Alexander Avtushko-Sikorsky, analyst of the Belarusian Institute for Strategic Studies (BISS), says that major investment projects are regulated at the very top in Belarus, and presidential decrees are often specially written for them. Gutseriev, according to Avtushko-Sikorsky, has established himself as a trustworthy businessman. “Gutseriev has earned the good attitude of the Belarusian president by his reliability,” says Natalia Eismont, press secretary of Alexander Lukashenko, in her written replies to Forbes. – This is a person, whom the president of Belarus trusts implicitly. I will give just one example when Gutseriev was assigned to modernize the Mozyr oil refinery. The task was fulfilled, as well as everything that Mikhail Safarbekovich promised.
Gutseriev has been a frequent visitor of Belorussia and its president since 2000. At that time he was appointed president of Slavneft in which 74.95% of the capital belonged to Russia and 10.83% to Belarus. Belarusian companies produced oil in Russia and refined it at home – at the Mozyr refinery (42.5 percent owned by Slavneft).
“I started with building gas stations and oil depots in Belarus and upgrading the refinery,” recalls Gutseriev. – Investments into the country went up sharply which was the basis of my good relations with Alexander Grigorievich.
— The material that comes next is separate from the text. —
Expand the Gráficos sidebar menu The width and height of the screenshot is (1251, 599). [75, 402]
Under Gutseriev over $100 mln was invested into modernization of Mozyr Refinery, the depth of oil processing grew from 66% to 82%.
In 2002, despite Lukashenko’s objections, Gutseriev was dismissed from Slavneft; one of the reasons for the Russian authorities’ displeasure was his public support of Lukashenko in the elections. To Gutseriev’s surprise, Lukashenko’s attitude toward him remained the same after his dismissal. “He never measures a man by his position,” says Gutseriev. – Even if you lost your position but behaved honestly and decently, nothing will change, you will be on good terms with him.”
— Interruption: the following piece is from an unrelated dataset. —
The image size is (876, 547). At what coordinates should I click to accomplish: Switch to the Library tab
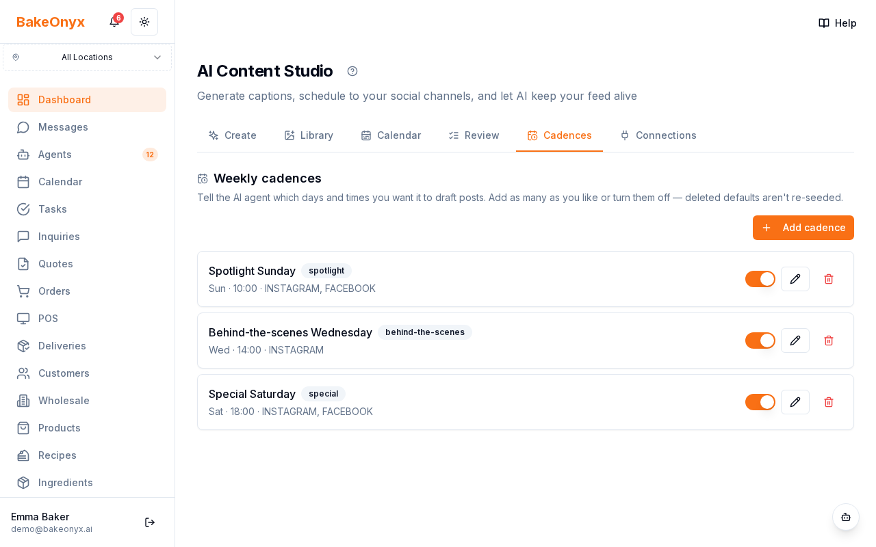click(309, 135)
Gutseriev reciprocated his kind attitude. Not without benefit to himself. In 2002 when Russia was short of oil export pipeline capacity Gutseriev simultaneously with establishing RussNeft started to build an oil loading terminal by the border with Byelorussia in the Bryansk region. Investments into the terminal came to $90 million. Two years later Transneft increased the capacity of the export pipe and the loading of Gutseriev’s terminal fell. Then Gutseriev donated 25% of the terminal to Belorusneft and established a joint venture with it to deliver crude to Mozyr Refinery. In 2006 two oil spills occurred in the pipelines of Transneft in the Bryansk region and the workload of the railway terminal increased again.
Potash Wars
The president of Belarus had other reasons to enlist the support of a member of the Russian Forbes list. By the end of 2010 billionaire Suleiman Kerimov and his partners had bought controlling stakes of Russia’s biggest potash producers Uralkali and Silvinit and merged the companies on the basis of Uralkali. The merger resulted in a major player with the annual production volume of over 10 million tonnes. Uralkali and the state-owned Belaruskali (8 million tons of output) were already in the cartel in 2005, exporting via Belarusian Potash Company (BPC), which they owned in equal shares. It was a giant global trader. BPC’s share in the world market reached 43%. It seemed that Alexander Lukashenko could rejoice: the position of BPC in the market was strengthened. But it turned out differently.
In April 2011 at the meeting with the new management of Uralkali the president of Belarus accused BPC of having no railroad and port infrastructure and later “not learned how to trade”. Lukashenko wanted more exports, Uralkali preferred to keep the prices down.